The logarithmic transform lowered the variance of our `flux` values above, so `flux_delta` contains values with a fairly low variance. The variance of `mjd_delta` is pretty large. Lowering this will help to improve accuracy in our final predictions.

Use the blank cell below to scalle all the values in the `mjd_delta` column by the value `90` to shrink the variance.
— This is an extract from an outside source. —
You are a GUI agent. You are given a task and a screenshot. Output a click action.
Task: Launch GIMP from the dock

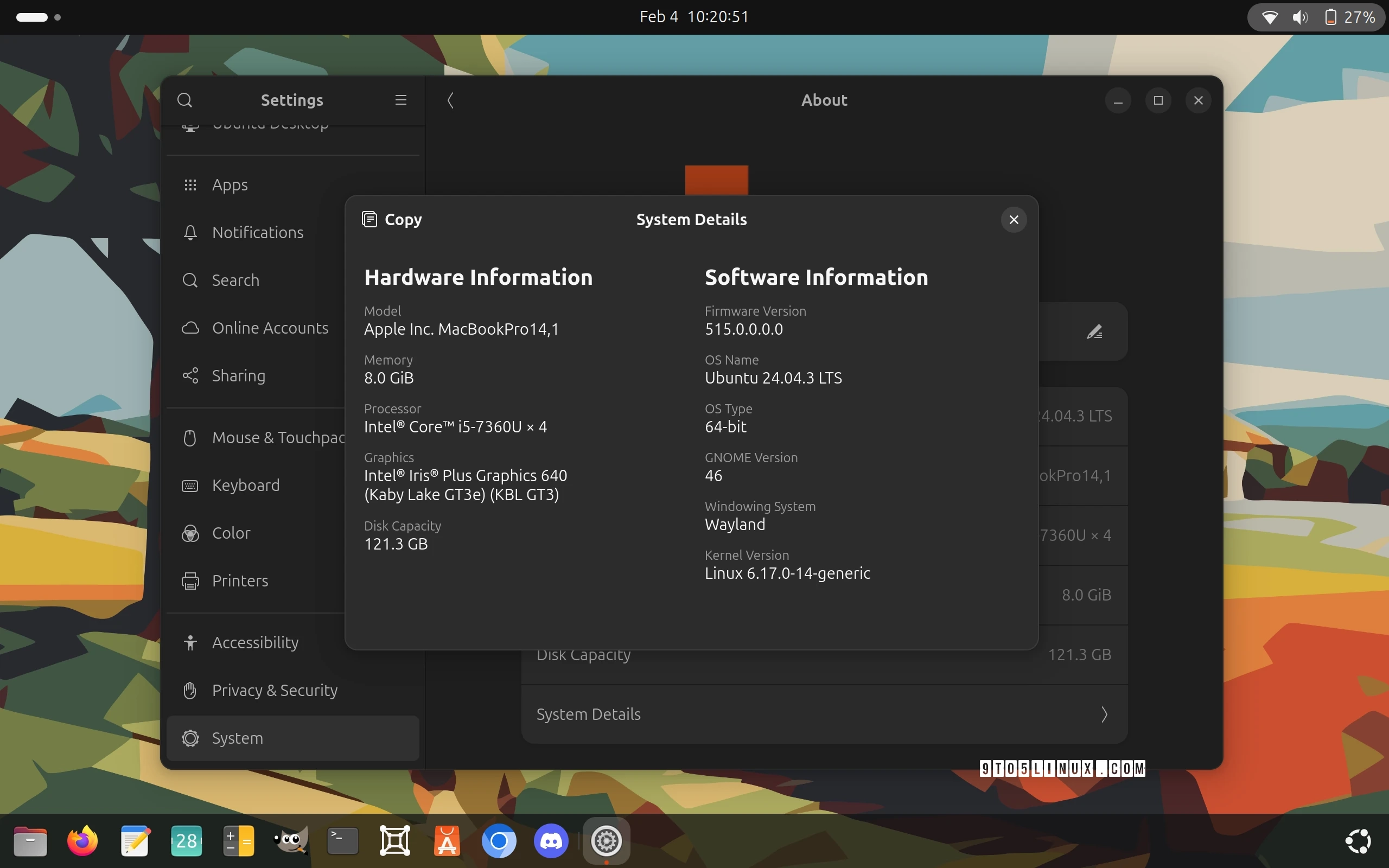290,840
This will give better results when training the RNN.

Make sure both `train_gd` and `test_gd` are scaled

In [None]:
ax = train_gd.mjd_delta.to_pandas().hist()
ax.set_xlabel('mjd_delta', fontsize=18)
ax.set_ylabel('Count', fontsize=18)
ax.set_title('After scaling')

### Create step numbers for each light curve sequence

For our final engineering step, let's mark each timeseries element with a step number, so that we can preserve the order of each sequence. 
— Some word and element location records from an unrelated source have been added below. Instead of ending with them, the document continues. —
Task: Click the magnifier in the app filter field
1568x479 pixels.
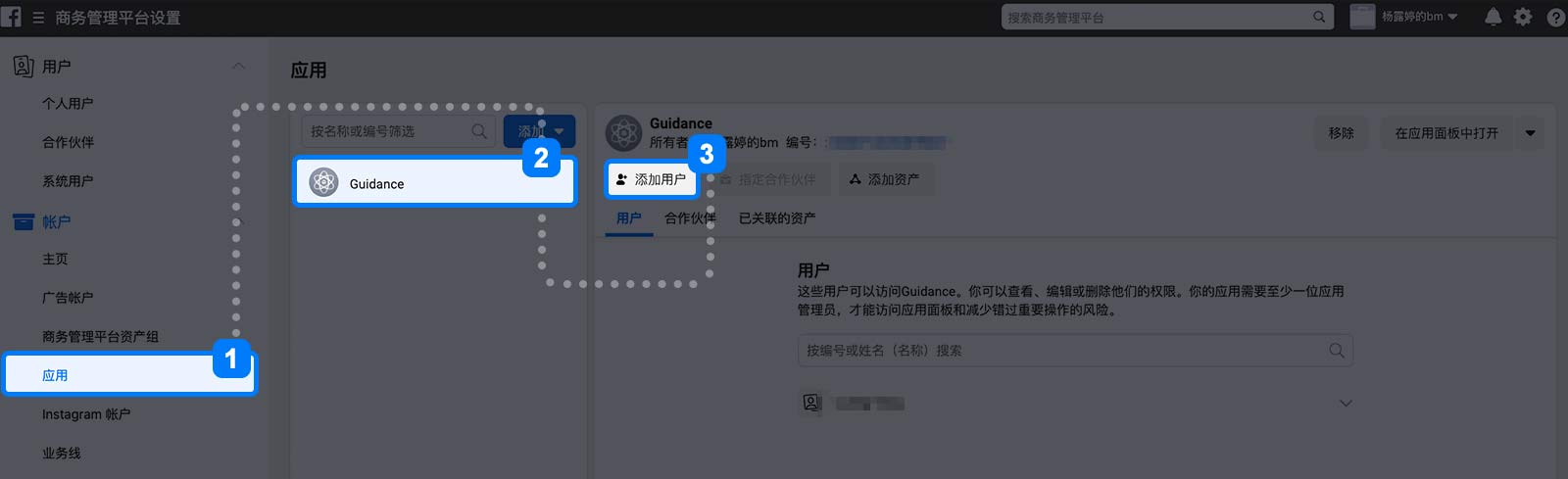Action: [x=479, y=130]
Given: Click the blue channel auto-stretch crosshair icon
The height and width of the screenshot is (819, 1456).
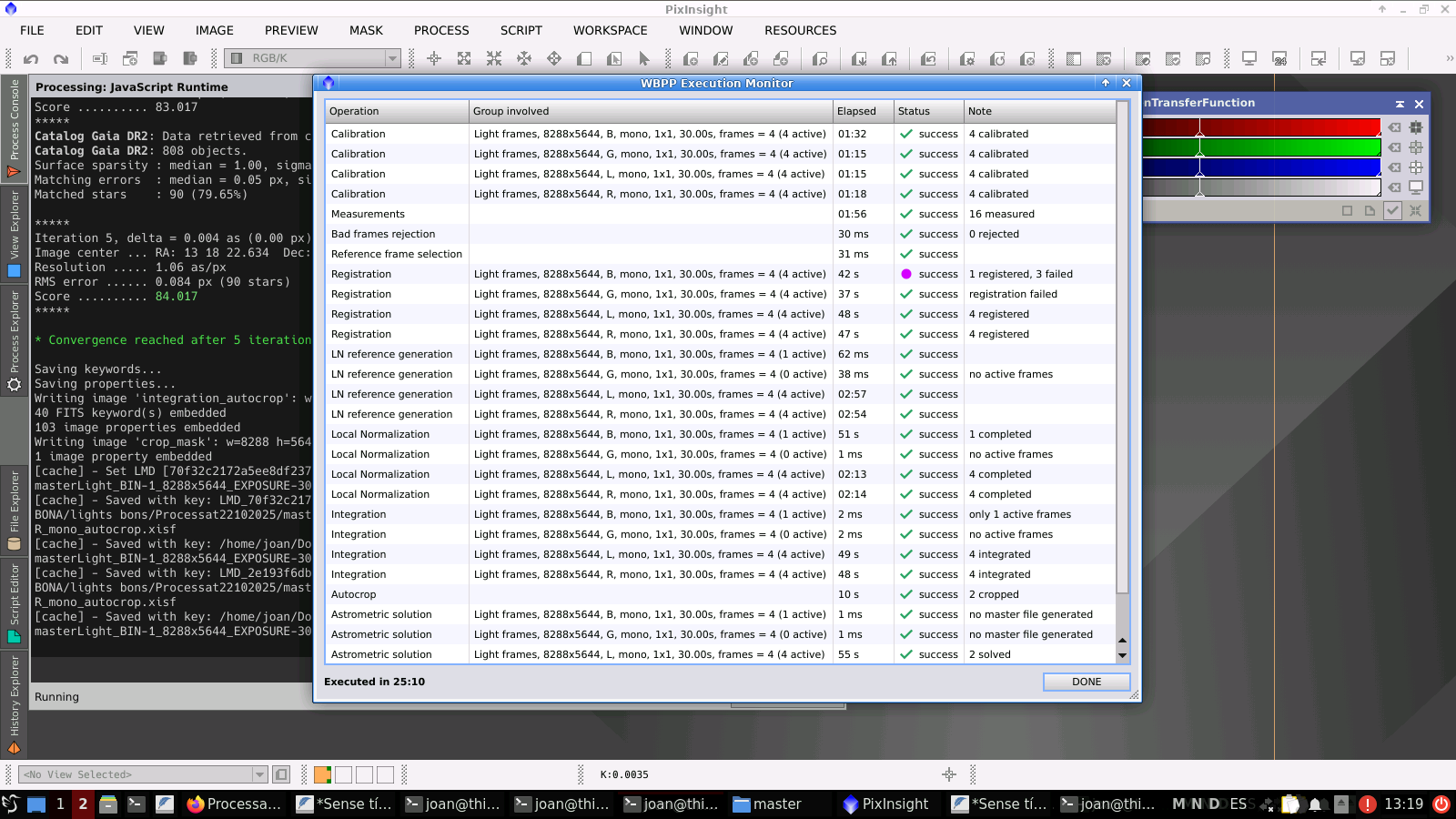Looking at the screenshot, I should [1416, 167].

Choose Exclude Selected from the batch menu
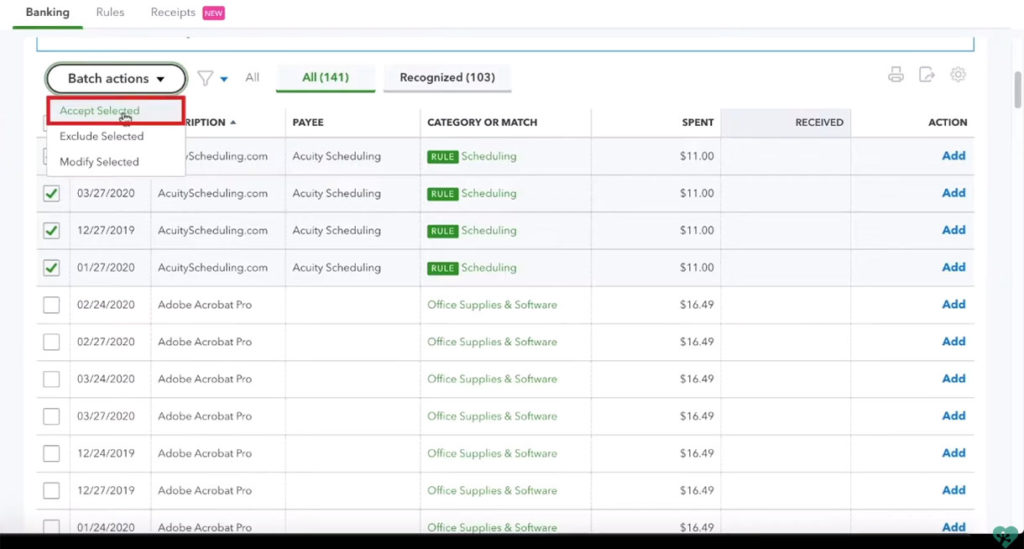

Since the train and test Dataframes are already ordered by their object ids and the time steps, we can just number the ocurrences of object ids starting at 0. 

In [None]:
train_gd.head().to_pandas()

In [None]:
train_pd = train_gd.to_pandas()
test_pd = test_gd.to_pandas()

Since we have converted our reference dataframe to host memory and we only need the `object_id` column of our GPU Dataframes, we can loop through all the other columns and drop them. 

In [None]:
cols = [col for col in train_gd.columns]
for col in cols:
    if col!='object_id':
        train_gd.drop_column(col)
        test_gd.drop_column(col)

We can number the steps in the GPU Dataframe by using the `groupby() - apply_grouped()` strategy we used for computing the deltas.

In [None]:
def get_order_in_group(row_id,step):
    """
    A Numba CUDA function that assigns a step value to all the elements in a single timeseries sequence
    """
    for i in range(cuda.threadIdx.x, len(row_id), cuda.blockDim.x):
        step[i] = i

def add_step(df):
    df['row_id'] = np.arange(df.shape[0])
    df = df.groupby('object_id',method="cudf",
                as_index=False).apply_grouped(get_order_in_group,
                          incols=['row_id'],
                          outcols={'step': np.float32},
                          tpb=32)
    df = df.sort_values('row_id')
    return df

In [None]:
train_gd = add_step(train_gd)
test_gd = add_step(test_gd)

We will convert our final `Series` of numbered steps to to `Pandas.Series` and assign the steps to our Dataframes on host.

In [None]:
train_pd['step'] = train_gd['step'].to_pandas().values
test_pd['step'] = test_gd['step'].to_pandas().values

In [None]:
train_pd.head()

In [None]:
train_pd.to_pickle('train_rnn.pkl')
test_pd.to_pickle('test_rnn.pkl')

### Conclusion

In this notebook we process the light curve timseries data in order to train a RNN. 
- `object_id` can be used to sample sequences from the dataframe.
- `mjd_delta` and `flux_delta` enable RNN to learn the temporal pattern of light curves.
- `passband` is an original feature and will be embedded.